Dicen, los que le conocieron, que en sus últimos años acunaba la idea de llevar a cabo una obra de mayores horizontes, de inclinarse hacia una literatura nacionalista que reflejara la historia y costumbres del Oeste, donde se había criado. Nunca llegó a hacerlo. En el momento más fecundo de su carrera como escritor una tragedia familiar se interpuso. Sabedor de que el coma en el que había caído su madre se saldaría rápidamente con la muerte, Howard, que tan arrojados caracteres imaginara, no pudo soportarlo. El 11 de junio de 1936 se suicidó, disparándose con una pistola en el interior de su automóvil.
Dejaba tras de sí una extensa obra publicada y muchos relatos inéditos -acabados unos, inconclusos otros-, notas, esbozos... que años más tarde, ya famoso, completarían otros escritores como L. Sprague de Camp, Lin Carter, Richard L. Tierney o R. A. Lupoft.
Siguiendo los pasos de Lovecraft, que moriría un año después, la obra de Howard aparece, por primera vez en libro, bajo el sello de Arkham House, creado por August Derleth y Donald Wandrey para publicar al maestro de Providence. Su título era Skull-Face and Others (1946) y recogía, en un grueso volumen, una amplia selección de sus relatos en el terreno fantástico.

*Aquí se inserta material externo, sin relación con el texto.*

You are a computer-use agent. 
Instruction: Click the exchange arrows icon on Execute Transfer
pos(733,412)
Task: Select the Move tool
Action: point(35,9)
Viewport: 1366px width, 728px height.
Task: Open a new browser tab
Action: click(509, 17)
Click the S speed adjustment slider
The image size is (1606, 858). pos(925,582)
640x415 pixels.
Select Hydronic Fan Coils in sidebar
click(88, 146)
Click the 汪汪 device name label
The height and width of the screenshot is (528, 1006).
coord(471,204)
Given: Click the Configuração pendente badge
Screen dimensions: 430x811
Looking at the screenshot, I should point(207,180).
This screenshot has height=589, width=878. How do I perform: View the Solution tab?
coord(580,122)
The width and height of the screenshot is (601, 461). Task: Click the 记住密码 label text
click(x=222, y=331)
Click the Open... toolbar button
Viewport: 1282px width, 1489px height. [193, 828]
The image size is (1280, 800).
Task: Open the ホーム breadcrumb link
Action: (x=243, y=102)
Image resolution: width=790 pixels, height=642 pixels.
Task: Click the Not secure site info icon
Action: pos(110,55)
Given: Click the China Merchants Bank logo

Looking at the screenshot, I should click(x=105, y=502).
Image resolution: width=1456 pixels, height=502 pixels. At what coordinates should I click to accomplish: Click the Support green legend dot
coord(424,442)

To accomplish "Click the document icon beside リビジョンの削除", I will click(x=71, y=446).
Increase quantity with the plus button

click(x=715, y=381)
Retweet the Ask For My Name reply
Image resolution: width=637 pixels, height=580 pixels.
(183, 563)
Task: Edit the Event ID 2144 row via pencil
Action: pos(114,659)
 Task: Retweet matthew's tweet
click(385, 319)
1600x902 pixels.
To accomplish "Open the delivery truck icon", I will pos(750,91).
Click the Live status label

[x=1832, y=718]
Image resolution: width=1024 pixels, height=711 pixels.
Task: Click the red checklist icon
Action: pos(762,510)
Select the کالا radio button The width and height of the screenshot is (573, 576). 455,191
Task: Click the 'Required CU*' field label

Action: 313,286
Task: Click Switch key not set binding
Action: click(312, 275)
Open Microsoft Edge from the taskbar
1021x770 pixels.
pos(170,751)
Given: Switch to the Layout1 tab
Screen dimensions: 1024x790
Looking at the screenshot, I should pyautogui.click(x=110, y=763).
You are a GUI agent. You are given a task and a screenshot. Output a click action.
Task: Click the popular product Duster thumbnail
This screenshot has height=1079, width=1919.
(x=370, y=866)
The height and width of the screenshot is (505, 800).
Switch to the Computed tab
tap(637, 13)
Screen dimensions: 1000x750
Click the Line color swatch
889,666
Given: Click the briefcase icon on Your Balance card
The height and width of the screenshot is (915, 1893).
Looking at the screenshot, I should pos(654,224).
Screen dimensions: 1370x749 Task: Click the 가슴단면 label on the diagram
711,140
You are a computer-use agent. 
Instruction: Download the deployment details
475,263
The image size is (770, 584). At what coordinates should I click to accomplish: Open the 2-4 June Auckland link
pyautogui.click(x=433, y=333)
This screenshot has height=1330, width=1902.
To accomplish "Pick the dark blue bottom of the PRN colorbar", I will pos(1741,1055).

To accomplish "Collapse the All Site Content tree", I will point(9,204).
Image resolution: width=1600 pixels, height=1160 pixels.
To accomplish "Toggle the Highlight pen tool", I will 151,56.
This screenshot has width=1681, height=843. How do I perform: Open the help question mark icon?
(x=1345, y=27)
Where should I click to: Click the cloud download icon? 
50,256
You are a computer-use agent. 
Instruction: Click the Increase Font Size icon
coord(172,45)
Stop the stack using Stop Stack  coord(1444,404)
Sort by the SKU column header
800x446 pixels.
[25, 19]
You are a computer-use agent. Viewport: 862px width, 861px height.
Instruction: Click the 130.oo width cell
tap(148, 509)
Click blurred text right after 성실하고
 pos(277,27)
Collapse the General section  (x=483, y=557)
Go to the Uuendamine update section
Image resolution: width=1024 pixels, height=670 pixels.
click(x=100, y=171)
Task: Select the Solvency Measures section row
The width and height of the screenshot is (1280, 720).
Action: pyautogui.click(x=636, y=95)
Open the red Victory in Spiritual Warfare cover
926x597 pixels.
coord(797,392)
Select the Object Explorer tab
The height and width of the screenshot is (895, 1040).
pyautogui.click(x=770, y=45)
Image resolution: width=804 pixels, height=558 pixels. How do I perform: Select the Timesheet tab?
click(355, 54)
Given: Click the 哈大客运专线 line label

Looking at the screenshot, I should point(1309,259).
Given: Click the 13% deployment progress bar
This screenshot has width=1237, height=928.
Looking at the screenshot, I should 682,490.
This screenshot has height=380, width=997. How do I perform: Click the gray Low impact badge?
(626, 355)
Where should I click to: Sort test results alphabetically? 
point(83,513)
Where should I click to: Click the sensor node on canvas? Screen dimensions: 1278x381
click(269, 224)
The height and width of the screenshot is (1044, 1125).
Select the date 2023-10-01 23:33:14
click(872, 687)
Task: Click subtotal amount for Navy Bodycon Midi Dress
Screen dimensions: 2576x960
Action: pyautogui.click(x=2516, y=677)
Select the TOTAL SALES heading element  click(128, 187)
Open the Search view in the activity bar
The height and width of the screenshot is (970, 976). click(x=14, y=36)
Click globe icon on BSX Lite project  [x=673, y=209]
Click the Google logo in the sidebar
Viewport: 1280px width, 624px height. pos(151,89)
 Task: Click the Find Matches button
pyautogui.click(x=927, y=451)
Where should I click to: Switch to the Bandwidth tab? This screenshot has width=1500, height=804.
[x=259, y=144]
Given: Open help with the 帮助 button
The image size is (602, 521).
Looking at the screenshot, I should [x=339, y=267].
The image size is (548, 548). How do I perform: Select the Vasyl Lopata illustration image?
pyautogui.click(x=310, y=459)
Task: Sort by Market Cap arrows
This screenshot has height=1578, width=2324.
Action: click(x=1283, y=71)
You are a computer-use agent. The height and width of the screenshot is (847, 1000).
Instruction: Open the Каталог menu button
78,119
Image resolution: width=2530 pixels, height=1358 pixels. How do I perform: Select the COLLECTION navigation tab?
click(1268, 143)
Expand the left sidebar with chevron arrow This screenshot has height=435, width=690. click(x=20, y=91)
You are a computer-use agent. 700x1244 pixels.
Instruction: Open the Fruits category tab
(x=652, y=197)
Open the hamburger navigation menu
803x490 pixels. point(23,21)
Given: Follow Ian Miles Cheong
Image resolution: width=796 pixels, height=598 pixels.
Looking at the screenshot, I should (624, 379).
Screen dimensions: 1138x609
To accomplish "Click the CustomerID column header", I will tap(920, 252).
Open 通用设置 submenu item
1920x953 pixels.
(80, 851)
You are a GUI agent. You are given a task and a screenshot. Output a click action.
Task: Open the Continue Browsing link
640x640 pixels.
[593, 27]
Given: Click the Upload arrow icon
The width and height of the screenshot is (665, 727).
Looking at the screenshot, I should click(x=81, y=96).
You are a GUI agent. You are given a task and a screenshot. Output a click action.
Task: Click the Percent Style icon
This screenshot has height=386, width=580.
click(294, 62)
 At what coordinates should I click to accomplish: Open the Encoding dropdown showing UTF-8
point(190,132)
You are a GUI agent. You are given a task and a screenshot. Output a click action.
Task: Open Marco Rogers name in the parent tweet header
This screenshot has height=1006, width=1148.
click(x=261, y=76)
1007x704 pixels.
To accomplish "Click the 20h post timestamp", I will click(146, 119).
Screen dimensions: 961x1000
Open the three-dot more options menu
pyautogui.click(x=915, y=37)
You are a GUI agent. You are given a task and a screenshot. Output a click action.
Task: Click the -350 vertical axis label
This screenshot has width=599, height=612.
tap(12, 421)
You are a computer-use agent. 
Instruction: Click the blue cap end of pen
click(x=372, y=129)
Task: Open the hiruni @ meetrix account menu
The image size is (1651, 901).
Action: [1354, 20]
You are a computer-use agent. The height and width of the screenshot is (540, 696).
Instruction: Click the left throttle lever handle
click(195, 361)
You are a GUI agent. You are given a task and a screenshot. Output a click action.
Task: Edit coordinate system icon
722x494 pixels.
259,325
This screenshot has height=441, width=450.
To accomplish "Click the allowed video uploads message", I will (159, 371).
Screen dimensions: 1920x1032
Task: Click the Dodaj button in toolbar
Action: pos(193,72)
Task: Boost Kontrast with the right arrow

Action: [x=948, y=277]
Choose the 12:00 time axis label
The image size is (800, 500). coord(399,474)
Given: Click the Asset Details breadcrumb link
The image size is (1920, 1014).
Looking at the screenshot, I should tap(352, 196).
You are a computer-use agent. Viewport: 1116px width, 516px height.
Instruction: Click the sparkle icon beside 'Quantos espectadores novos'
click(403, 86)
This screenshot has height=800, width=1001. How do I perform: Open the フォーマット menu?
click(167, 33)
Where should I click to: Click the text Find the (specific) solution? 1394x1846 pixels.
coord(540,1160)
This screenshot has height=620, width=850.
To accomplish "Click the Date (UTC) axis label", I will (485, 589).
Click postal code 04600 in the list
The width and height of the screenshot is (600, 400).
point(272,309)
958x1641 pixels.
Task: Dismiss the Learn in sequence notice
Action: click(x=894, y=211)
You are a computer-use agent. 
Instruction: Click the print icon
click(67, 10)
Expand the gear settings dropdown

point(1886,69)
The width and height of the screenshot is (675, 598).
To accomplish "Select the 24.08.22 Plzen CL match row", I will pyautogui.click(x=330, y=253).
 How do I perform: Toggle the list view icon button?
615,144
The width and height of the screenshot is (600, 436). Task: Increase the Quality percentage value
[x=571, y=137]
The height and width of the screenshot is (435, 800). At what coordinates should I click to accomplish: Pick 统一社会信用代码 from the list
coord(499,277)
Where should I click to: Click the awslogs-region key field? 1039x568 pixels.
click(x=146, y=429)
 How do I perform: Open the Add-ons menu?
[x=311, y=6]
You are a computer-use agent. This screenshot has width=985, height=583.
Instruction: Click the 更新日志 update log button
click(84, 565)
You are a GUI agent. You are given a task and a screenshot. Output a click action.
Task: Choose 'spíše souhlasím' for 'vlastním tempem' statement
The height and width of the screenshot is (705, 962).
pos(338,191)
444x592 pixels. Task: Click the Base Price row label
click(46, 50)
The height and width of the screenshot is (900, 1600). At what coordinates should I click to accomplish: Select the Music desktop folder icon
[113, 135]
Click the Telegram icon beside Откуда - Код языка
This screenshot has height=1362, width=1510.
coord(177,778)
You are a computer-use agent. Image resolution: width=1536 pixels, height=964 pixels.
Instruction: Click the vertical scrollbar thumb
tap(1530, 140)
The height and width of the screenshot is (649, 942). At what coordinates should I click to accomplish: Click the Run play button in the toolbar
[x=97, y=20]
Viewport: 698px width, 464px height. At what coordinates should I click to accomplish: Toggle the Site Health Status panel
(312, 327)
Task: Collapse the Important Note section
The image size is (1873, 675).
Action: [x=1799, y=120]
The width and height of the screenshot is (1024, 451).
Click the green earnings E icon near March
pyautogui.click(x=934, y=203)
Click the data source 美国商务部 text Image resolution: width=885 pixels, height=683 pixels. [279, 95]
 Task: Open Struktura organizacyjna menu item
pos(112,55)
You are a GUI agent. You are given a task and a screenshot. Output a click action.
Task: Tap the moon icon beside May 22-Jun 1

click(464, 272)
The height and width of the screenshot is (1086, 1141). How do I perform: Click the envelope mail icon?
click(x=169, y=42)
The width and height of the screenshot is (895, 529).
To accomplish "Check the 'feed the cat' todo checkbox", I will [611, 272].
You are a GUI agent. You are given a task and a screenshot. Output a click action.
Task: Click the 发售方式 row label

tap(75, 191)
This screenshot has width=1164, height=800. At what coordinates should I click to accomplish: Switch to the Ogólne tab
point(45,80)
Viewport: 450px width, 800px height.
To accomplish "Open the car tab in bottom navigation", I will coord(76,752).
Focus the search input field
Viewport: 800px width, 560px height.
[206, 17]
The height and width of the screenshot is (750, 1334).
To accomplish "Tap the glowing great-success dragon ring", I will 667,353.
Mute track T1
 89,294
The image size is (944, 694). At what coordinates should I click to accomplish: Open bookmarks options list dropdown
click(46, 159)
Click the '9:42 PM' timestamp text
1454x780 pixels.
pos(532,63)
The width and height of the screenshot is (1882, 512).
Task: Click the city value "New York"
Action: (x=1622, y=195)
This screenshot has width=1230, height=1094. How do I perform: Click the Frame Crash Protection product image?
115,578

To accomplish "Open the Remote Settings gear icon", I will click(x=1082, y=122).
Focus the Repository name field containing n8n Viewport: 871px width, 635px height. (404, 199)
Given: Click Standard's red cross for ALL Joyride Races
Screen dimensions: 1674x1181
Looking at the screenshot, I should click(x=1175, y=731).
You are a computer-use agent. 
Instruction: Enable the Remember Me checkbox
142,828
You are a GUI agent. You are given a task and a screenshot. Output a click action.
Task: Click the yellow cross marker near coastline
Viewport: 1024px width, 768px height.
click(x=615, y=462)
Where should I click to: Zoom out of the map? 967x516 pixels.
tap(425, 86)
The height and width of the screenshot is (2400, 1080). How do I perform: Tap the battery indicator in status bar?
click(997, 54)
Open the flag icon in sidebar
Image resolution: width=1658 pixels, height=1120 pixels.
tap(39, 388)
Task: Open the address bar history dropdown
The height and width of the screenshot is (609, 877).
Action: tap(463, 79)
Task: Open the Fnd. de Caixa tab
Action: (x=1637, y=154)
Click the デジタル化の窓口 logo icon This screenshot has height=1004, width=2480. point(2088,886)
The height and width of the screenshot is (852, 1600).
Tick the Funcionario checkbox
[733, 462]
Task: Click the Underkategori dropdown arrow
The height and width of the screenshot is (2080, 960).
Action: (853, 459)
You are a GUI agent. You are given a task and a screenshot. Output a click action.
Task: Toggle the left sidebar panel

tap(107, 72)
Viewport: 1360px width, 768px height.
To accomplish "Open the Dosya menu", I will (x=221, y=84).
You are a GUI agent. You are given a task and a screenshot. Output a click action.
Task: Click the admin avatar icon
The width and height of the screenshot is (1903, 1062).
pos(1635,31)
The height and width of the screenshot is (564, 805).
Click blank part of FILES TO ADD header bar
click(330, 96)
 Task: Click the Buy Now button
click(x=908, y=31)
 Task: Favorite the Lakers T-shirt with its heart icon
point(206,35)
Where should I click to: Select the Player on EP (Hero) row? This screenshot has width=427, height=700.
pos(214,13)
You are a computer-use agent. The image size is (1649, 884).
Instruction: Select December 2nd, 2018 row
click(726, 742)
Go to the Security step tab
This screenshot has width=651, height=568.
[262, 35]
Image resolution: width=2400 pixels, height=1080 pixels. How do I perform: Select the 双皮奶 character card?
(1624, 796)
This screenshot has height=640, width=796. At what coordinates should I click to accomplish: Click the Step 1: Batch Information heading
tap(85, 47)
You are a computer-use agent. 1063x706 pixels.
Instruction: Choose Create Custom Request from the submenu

Su tardío éxito, sin embargo, no nació con este libro, sino con la resurrección, en 1950, a cargo de Gnome Press, de las historias de Conan recopiladas por John D. Clark; y más aún con su reedición en la década siguiente, por Lancer Books, junto a cuentos inéditos o concluidos por De Camp y Lin Carter, y las ya clásicas portadas de Frazetta, que contribuirían en gran medida a la popularidad de la colección.
En 1970, la Marvel Comics Group llevará Conan a la historieta, de las manos de Roy Thomas, como guionista, y Barry Winsor-Smith, en la parte gráfica, convirtiendo al personaje en mundialmente famoso.
El cine lo recogerá, en 1982 y 1984, dirigiendo John Milius y Richard Fleischer.


NOTAS: 1- González, Ángel Howard a través de sus personajes, en el fanzine "Berserkr", nº6. Málaga, 1987.